DO-IT-YOURSELF BRAIN IMPROVEMENT

By Daniel G. Amen, M.D.

 

Excerpt From “Use Your Brain to Change Your Age,” Crown Archetype February 2012

No matter your age, income, IQ, or education there are dozens of ways to ways to help your neurons grow, stretch and branch into a younger, more beautiful brain every single day. Here are a few examples:

  1. Learn a new language.  Learning a new language requires that you analyze new sounds, which not only improves auditory processing skills, but also memory.
  2. Play Sudoku. Sudoku is a numbers (not math) game that is both popular and addictively fun to many who play it. It can help increase your logic and reasoning skills, as well as memory. Crossword puzzles do the same.
  3. Lose the list. Using mnemonics (triggers to aid memory using visual imagery or sounds, such as rhyming) is a great way to boost your brain while developing a system to remember things. There are several great memory courses available on audio or video recordings, often at local libraries or online.
  4. Get in the game. Play boards games like chess or Scrabble. Trivia games can boost memory, jigsaw puzzles can help visual and spatial skills and Mah Jong can help executive function (the capacity to control and apply your mental skills).
  5. Online brain training games such as our Brain Gym center at www.mybrainfitlife.com/  can be quite helpful in keeping your brain fit.  Spend about 10 minutes a day doing these fun games, and see if you don’t find your brain beginning to process better and faster.
  6. Be a Curious George. Stay curious about life and learning. Read and study or take courses in subjects or the arts or activities that capture your fancy. Be a life-long learner and you’re more likely to stay young at heart and in your brain.
  7. It is never too late to go back to college! “People with fewer academic qualifications may grow old faster, according to a DNA study that compared groups of people who spent different lengths of time in education and found the ones who spent the least time had shorter telomeres or “caps” on the ends of their DNA, a sign of premature aging in cells.”  Think you’re “too old” to earn a degree?  Ask yourself, “How old will you be in four years if you don’t earn a degree?”  The oldest college graduate in the U.S. in her mid-nineties! Already have a degree? How about getting another one? Or go for a variety of  continuing education course, designing your “own degree” in “What I’ve Always Wanted to Learn.”
  8. Learn to play a musical instrument or a different instrument than you normally play.
  9. Try a “brain healthy” sport you’ve never tried.
  10. Try a new brain-healthy recipe perhaps from one of my wife’s cookbooks.
  11. Break your routine. This is especially important for anyone who is tethered to bad habits that are harming your brain. You can increase your chances of staying healthier longer if you change your daily habits and routines. Introducing new habits can help rewire your brain so you don’t fall back into the same patterns of activity. For example, if you always take the same route home to work and stop at your favorite doughnut shop along the way, take a different route to work and bring a home-made brain-healthy protein powder-and-fruit smoothie that you can sip along the way.

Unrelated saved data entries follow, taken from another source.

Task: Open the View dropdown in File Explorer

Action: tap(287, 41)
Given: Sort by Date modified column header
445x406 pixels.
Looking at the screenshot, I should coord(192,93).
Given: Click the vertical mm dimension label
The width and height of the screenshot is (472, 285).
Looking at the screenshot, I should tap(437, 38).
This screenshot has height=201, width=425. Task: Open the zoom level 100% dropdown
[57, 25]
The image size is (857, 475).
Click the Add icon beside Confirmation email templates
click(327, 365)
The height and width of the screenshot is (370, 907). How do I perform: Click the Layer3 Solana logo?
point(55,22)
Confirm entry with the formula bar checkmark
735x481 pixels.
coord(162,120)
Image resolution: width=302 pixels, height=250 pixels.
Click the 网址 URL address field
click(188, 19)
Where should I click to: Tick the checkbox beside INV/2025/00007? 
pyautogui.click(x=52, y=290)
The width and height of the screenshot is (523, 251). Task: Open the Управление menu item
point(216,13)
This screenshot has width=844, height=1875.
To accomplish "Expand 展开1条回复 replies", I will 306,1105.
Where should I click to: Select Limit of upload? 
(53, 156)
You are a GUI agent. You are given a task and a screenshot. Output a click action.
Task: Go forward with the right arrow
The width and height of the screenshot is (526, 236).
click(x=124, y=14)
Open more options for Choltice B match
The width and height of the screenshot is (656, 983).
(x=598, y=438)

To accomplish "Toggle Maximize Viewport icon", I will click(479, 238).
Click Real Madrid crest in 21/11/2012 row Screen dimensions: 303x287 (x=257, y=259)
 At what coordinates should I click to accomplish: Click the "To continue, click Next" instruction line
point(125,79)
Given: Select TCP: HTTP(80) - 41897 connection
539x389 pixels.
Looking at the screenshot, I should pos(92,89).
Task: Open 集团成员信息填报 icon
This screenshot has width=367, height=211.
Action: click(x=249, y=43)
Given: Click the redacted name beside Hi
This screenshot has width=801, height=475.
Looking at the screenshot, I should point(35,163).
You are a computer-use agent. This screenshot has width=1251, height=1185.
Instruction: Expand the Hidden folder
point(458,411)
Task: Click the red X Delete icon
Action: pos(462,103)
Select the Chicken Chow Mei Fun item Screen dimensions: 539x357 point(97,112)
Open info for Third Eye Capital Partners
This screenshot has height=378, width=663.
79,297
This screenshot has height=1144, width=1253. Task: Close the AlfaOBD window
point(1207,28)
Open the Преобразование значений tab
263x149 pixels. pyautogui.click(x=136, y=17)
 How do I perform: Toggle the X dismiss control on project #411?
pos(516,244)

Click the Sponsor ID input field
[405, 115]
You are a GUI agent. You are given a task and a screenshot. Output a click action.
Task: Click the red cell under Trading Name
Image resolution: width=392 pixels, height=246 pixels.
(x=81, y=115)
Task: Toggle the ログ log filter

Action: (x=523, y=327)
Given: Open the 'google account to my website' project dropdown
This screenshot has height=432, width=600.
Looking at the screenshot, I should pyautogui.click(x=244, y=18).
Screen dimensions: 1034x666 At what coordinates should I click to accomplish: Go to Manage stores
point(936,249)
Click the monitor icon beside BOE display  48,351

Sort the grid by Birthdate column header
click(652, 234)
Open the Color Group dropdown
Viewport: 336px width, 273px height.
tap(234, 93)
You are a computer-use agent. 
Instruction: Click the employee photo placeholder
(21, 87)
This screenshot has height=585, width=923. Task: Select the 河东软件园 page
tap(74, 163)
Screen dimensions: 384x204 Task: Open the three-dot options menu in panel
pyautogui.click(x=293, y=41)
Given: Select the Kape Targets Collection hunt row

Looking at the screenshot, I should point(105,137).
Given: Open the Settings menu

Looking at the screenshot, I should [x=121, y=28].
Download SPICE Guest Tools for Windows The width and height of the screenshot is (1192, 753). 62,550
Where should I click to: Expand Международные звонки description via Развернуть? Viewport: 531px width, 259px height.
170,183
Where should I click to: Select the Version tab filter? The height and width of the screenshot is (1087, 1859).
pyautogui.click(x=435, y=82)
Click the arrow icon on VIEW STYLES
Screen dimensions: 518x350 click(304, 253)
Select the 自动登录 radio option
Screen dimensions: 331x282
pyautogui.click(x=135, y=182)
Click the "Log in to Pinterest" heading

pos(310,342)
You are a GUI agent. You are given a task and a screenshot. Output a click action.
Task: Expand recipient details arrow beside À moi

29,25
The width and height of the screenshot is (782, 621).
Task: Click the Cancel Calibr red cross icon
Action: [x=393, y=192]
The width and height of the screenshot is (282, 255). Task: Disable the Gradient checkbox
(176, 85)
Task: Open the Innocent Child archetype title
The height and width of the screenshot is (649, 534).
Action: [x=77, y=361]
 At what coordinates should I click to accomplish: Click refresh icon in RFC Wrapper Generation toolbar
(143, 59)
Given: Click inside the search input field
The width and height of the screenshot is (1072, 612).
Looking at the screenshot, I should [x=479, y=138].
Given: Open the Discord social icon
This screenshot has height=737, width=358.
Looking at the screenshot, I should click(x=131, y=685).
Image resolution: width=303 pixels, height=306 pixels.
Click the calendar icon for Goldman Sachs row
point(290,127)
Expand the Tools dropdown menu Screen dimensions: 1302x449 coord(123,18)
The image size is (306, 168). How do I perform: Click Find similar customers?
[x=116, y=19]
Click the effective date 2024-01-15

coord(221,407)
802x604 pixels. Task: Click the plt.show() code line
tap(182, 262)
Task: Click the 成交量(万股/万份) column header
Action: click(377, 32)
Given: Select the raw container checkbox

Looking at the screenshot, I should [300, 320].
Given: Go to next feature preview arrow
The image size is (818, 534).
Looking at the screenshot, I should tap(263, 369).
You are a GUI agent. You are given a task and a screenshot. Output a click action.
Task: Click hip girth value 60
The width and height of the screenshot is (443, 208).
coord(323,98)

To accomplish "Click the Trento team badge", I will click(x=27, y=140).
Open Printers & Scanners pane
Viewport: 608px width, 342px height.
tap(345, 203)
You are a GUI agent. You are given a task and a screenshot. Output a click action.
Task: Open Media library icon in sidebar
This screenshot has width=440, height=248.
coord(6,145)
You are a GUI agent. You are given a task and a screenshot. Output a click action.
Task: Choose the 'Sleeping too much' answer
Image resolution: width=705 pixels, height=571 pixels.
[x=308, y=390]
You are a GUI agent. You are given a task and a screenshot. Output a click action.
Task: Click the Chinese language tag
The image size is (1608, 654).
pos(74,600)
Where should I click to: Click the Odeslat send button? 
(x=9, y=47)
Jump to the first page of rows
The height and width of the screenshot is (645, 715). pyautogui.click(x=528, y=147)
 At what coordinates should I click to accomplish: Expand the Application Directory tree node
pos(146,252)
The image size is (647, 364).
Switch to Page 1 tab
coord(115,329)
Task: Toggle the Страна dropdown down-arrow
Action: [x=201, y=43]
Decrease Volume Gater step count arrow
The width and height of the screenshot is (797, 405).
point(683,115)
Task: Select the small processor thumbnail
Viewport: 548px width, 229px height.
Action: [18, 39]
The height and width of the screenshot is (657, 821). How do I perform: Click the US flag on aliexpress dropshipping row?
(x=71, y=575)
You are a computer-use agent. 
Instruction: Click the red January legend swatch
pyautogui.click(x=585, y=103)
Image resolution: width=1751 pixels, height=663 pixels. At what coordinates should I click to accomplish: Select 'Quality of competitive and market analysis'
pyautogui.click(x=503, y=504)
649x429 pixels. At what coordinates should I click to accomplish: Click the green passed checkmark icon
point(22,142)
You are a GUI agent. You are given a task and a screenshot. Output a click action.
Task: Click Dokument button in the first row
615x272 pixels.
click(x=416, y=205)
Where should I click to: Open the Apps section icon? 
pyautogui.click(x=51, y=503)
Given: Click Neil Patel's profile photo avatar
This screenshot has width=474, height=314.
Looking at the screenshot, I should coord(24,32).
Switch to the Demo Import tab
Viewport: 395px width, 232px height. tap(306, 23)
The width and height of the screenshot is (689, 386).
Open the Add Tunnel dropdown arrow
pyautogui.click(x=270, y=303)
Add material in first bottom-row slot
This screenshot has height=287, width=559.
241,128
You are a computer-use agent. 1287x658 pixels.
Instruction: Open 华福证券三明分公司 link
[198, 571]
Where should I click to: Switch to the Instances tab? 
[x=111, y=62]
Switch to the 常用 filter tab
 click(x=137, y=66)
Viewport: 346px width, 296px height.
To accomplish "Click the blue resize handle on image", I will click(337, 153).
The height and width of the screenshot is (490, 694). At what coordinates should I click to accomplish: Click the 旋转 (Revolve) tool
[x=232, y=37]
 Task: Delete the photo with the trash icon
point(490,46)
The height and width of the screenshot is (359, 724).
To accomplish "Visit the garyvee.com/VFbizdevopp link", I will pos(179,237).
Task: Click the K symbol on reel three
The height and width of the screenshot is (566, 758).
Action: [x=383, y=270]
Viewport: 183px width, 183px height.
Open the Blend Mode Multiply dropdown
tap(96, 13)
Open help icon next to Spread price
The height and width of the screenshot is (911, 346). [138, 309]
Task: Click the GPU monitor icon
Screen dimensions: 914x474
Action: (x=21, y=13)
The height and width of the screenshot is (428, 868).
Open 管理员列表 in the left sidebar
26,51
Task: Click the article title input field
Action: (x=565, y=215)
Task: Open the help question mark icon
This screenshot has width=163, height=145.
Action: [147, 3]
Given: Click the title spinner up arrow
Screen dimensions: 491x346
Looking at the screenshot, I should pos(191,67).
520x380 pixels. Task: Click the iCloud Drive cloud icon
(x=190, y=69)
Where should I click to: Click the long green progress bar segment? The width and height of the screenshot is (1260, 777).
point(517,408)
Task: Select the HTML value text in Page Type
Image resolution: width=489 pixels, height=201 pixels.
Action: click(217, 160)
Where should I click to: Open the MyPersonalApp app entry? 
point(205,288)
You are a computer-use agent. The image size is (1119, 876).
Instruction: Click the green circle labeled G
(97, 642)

Brain Area Specific Work Outs

Here are some work-outs I recommend to help balance six different areas of your brain.

  • Prefrontal cortex (forethought)
    • strategy games, such as chess and checkers
    • meditation boosts prefrontal function
  • Temporal lobes (language and memory)
    • crossword puzzles and word games
    • memory games
  • Basal ganglia (modulate anxiety and motivation)
    • deep relaxation and/or meditation
    • hand-warming techniques
    • diaphragmatic breathing
  • Deep limbic (emotions)
    • killing the ANTs (automatic negative thoughts)
    • gratitude practice
    • building libraries of positive experiences to enhance mood states
  • Parietal lobes (direction sense and spatial orientation)
    • juggling
    • interior design
  • Cerebellum (coordination)
    • dancing
    • table tennis (also works prefrontal cortex)
    • martial arts, without risk for brain injury  (also works prefrontal cortex and temporal lobes)
    • handwriting
    • calligraphy

How old would you be if you didn’t know how old you are?  By keeping your brain young, curious and ever-learning new things in this fascinating world of ours, you may find yourself growing younger, rather than older, as the years go by.